Oxytocin Shows Promise in Autism
A nasal spray of the chemical seems to help autistic kids' social functioning.
Feb. 15, 2010 -- Social function improved in autism-spectrum patients treated with the hormone oxytocin, according to a small study.
Following oxytocin inhalation, adults with Asperger's syndrome or high-functioning autism were more inclined to play with the most socially responsive partner in a video ball game, reported Angela Sirigu of the CNRS lab in Bron, France, and colleagues.
Also, when participants were shown pictures of human faces, they were more likely to focus attention on the eyes, an important marker of social interaction, the researchers found.
These behaviors are important markers of social function, Sirigu and colleagues explained in their report, published online in the Proceedings of the National Academy of Sciences. The study compared the effects of oxytocin in 13 individuals with autism-spectrum symptoms. Another 13 age- and sex-matched normal controls also played the video ball game without oxytocin.
"Under oxytocin, patients respond more strongly to others and exhibit more appropriate social behavior and affect, suggesting a therapeutic potential of oxytocin through its action on a core dimension," the researchers asserted.
Oxytocin is best known for its actions in prompting childbirth and lactation, but it is also produced throughout life. Previous research has suggested roles for the hormone in emotional regulation and social behaviors. One study found that inhaled oxytocin made adults more trusting of others in a game situation.
Some investigators have also found that oxytocin levels are depressed in autistic individuals. One of the hallmark symptoms of autism is social withdrawal and impaired responsiveness to other people, marked by such behaviors as greatly diminished eye contact.
Participants in the study were 17 to 39 years old, with an average age of 26. Ten had received clinical diagnoses of Asperger's syndrome, and three were considered to have high-functioning autism.
Patients received either a nasal spray containing oxytocin or an ineffective dummy nasal spray and participated in behavioral experiments 50 minutes later. In the video ball game, participants played a game of toss-and-catch with three cartoon characters whose interaction with the player could vary. Initially, each character sent the ball to the player 33 percent of the time, passing it between themselves the rest of the time. After awhile, the percentages changed such that one character would send the player the ball 70 percent of the time, the second sent 30 percent of balls to the player, and the third sent just 10 percent of balls to the player. The player was promised a payment for each ball he or she received.
The player could return the ball to any character he or she chose. The outcome measure was the number of balls the player sent to each character, reported on an arbitrary 14-point index.
The mean score for non-autistic control participants in sending the ball to the most cooperative character was 12, compared with about 5.5 for the neutral character and 6 for the least cooperative.

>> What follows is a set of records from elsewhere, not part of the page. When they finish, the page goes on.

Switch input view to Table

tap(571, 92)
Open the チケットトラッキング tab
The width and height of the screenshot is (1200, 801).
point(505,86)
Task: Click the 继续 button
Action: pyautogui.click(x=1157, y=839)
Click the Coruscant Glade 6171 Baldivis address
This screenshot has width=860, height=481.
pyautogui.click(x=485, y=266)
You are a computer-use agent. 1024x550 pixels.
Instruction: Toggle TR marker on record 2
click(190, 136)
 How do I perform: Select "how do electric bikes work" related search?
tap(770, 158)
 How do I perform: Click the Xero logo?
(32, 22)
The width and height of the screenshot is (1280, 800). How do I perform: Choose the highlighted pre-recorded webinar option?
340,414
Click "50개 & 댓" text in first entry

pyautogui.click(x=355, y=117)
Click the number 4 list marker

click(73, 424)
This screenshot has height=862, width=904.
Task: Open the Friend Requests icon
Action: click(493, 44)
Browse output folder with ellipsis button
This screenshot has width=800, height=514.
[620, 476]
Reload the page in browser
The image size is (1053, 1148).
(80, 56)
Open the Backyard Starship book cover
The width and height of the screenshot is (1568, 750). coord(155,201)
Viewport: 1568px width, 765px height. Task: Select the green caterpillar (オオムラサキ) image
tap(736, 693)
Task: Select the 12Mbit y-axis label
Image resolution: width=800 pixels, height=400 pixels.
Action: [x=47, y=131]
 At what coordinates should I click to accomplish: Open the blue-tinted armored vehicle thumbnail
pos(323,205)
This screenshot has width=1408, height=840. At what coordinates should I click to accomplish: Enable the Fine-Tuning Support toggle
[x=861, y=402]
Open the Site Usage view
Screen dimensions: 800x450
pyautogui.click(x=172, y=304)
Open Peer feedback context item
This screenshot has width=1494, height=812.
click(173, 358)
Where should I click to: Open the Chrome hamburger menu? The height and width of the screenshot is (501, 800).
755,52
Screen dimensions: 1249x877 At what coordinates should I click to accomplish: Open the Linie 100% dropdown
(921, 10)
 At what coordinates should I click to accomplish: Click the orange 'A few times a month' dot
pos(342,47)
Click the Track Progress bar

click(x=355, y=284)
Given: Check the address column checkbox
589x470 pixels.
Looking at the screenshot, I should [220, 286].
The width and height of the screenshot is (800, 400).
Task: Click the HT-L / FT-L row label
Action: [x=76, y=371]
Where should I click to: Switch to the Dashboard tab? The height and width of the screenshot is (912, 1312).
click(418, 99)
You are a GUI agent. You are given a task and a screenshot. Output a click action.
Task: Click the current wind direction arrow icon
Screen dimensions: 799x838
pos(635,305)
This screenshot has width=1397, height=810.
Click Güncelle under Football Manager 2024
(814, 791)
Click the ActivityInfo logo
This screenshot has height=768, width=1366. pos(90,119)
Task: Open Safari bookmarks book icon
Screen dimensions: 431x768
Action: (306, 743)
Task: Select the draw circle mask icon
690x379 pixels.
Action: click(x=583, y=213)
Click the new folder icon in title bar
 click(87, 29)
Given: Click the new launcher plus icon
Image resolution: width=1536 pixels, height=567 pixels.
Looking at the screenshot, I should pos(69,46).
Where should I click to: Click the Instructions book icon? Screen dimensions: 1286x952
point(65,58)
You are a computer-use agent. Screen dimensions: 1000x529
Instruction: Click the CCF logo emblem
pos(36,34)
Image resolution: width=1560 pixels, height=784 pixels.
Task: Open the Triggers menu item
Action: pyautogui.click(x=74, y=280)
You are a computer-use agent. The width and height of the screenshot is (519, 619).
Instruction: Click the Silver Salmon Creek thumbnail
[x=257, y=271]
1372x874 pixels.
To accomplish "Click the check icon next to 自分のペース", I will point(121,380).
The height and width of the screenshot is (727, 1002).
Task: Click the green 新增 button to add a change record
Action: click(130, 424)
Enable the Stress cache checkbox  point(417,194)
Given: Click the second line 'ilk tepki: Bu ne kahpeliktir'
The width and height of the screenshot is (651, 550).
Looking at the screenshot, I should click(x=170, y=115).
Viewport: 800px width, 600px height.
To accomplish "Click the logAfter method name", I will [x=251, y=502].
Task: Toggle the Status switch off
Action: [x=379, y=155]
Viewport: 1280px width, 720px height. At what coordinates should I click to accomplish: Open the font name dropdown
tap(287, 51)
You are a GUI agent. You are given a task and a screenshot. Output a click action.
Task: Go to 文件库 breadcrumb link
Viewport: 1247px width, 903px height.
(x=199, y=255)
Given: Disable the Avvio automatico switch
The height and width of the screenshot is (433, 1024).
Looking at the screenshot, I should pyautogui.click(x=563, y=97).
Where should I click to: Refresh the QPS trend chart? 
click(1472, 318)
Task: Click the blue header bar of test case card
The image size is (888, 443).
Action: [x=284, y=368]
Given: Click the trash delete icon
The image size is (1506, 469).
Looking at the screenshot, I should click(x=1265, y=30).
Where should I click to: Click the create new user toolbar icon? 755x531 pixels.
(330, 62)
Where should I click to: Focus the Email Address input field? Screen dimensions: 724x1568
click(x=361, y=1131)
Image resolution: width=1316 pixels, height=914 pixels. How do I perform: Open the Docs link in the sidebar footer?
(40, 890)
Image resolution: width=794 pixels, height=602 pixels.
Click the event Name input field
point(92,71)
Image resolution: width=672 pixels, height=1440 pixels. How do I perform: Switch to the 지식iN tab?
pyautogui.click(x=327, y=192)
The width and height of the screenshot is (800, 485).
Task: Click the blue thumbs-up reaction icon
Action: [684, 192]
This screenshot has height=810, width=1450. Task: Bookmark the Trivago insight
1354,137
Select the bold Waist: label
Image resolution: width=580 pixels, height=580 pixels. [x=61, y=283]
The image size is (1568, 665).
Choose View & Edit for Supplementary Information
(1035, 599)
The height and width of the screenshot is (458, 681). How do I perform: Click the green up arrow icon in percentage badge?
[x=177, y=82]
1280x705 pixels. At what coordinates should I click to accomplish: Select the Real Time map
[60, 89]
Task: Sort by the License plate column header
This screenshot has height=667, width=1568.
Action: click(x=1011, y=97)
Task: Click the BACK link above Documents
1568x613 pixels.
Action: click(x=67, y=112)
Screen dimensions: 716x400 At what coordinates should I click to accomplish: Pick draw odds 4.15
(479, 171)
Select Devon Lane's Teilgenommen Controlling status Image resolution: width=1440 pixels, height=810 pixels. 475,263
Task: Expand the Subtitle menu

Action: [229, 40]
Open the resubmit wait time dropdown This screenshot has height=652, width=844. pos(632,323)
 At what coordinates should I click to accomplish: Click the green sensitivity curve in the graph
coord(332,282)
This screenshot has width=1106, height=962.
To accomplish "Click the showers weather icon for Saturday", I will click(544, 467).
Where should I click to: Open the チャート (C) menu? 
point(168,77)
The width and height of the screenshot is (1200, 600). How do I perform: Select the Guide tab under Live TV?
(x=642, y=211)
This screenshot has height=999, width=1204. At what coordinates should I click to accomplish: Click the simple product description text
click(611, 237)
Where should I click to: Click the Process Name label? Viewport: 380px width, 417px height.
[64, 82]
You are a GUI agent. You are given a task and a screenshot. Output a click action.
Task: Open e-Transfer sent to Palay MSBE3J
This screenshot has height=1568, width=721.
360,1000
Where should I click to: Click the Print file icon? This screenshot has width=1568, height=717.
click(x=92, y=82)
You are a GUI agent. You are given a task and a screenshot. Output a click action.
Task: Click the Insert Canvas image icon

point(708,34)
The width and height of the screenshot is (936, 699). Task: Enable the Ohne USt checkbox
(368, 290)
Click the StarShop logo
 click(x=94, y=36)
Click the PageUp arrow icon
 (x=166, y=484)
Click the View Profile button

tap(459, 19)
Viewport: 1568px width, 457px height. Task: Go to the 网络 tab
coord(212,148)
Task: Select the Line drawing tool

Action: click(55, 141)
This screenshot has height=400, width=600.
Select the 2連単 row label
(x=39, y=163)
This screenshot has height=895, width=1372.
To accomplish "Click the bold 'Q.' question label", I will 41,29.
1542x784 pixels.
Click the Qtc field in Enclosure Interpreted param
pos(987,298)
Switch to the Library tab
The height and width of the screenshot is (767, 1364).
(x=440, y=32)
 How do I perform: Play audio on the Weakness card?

The autism-spectrum patients treated with placebo sent the ball in nearly identical proportions to each of the three characters, with mean scores of 6.5 to 7.
Following treatment with oxytocin, the proportion of balls sent to the most cooperative character increased significantly, Sirigu and colleagues reported, with a mean score of 9 compared with 5.5 and 6.5 for the neutral and least cooperative characters.
After the game was over, the autism-spectrum patients were asked to rate their level of trust with the three characters and their preferences for them as playing partners. After placebo treatment, mean trust and preference scores for the three characters were nearly identical.
In the oxytocin condition, however, patients expressed substantially more trust and preference toward the most cooperative character relative to the least cooperative.
Sirigu and colleagues also repeated the ball-toss experiment, with oxytocin and the placebo control, with a second set of seven high-functioning autism-spectrum patients, this time without the monetary incentive. They reported that the results were essentially the same as when participants were paid for receiving the ball, with the same significant differences despite the smaller sample.
Participants also looked at photos of faces on a computer and asked to identify either the gender or whether the face was looking into the camera or away to one side. The focus of participants' gaze was recorded.
Mean time spent looking at the faces, as opposed to elsewhere, was about 20 to 30 percent greater following oxytocin treatment both in the gender identification and the facial-direction tasks.
Moreover, when participants were looking at the faces versus elsewhere, their attention was more focused on the subjects' eyes after oxytocin treatment by about 30 percent in the gender identification task and by 45 percent in the facial-direction task.
"We demonstrated that oxytocin can promote social approach and social comprehension in patients with autism," Sirigu and colleagues wrote. They suggested that the specific effect may be that the hormone reduces mistrust and fear associated with social interactions.
"Future research is necessary to investigate whether a long-term intake of oxytocin may improve real-life social functioning of these patients," they added.